About

这是一个 Categories for AI 的快速阅读笔记, 目标是写一个简单的实现以检验我自己真的学会了.

注: 为了快速了解, 我没有选择看视频而是看 Slides 与对应的 paper. 可能会有部分内容有缺漏或者不正确.

免责声明: 不是数学系的, 也不是计算机系的, 所以数学证明或者相关的部分讲究一个差不多得了和一眼 obvious, 计算机部分讲究一个能跑就行别问太多.

全文省流版

Theory
- Category = Object + Morphism \(→\) 提供高层的抽象
- Fuctor: Cat \(→\) Cat
- Monoidal: abstract for parallel process

2. 3.

Essential Building Blocks

Category Therory

省流版:

范畴 = 对象 + 对象间的映射关系 (morphism)
四要素: [identity, compose, id compose, (h * (g * f)) = (h * g) * f]
- 不同种类的 object
  - initial object I -> {a1, a2, a3}
  - terminal object {a1, a2, a3} -> T
- 不同种类的 morphism
  - epimorphism (满射)
  - monomorphism (单射)
函子: 范畴间的映射

小节

哦, 对了, 这学期开始的时候貌似还想要读点范畴论的数学书? 虽然最后鸽了… 不过这就当作我已经差不多读完了范畴论的书了吧.

Category = Objects + Morphisms

b首先是一个范畴论的快速入门?

Objects

Definition: \(T\) is a terminal object in category \(C\) if, \(∀ A ∈ C, ∃! f : A → T\), aka., \(|Hom(A, T)| = 1\).
- unit set is a terminal object in set
Definition: \(I\) is an initial object in category \(C\) if, \(∀ A ∈ C, ∃! f : I → A\), aka., \(|Hom(I, A)| = 1\).

● 提取信息
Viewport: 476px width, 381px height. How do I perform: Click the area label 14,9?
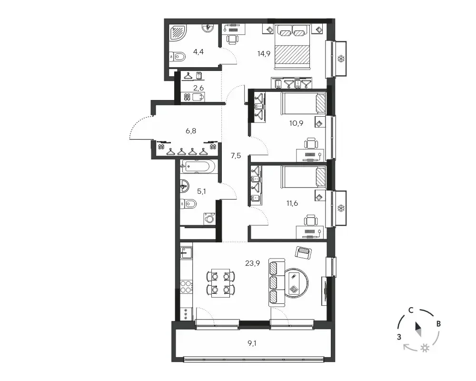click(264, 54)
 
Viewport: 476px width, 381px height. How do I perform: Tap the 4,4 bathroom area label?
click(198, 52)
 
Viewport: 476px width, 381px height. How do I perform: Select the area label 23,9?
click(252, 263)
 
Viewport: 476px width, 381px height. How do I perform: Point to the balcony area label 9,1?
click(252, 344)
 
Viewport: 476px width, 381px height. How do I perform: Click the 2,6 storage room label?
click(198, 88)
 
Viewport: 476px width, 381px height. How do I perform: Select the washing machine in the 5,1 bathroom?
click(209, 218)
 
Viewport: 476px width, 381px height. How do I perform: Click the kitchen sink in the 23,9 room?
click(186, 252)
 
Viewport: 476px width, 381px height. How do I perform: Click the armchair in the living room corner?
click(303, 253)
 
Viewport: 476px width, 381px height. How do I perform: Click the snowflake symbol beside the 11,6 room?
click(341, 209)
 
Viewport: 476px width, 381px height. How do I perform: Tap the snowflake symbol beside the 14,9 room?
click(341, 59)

--

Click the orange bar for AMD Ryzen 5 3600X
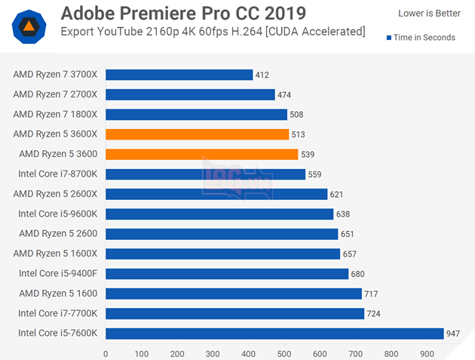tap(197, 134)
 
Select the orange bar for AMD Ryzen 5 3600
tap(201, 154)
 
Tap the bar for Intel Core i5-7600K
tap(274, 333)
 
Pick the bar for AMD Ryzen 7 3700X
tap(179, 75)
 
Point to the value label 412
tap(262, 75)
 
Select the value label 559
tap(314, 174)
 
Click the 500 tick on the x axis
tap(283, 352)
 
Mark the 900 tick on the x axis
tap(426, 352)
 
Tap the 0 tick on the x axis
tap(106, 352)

● 任务说明 1
根据这篇范畴论笔记，作者为了快速了解内容，没有看视频，而是看了什么？
● 任务说明 2
请返回笔记中的一段原文，从“Category Therory”开始，一直到“- monomorphism (单射)”为止，一字不改。

● 解答 1
作者看的是 Slides 与对应的 paper。

● 解答 2
Category Therory

省流版:

范畴 = 对象 + 对象间的映射关系 (morphism)
四要素: [identity, compose, id compose, (h * (g * f)) = (h * g) * f]
- 不同种类的 object
  - initial object I -> {a1, a2, a3}
  - terminal object {a1, a2, a3} -> T
- 不同种类的 morphism
  - epimorphism (满射)
  - monomorphism (单射)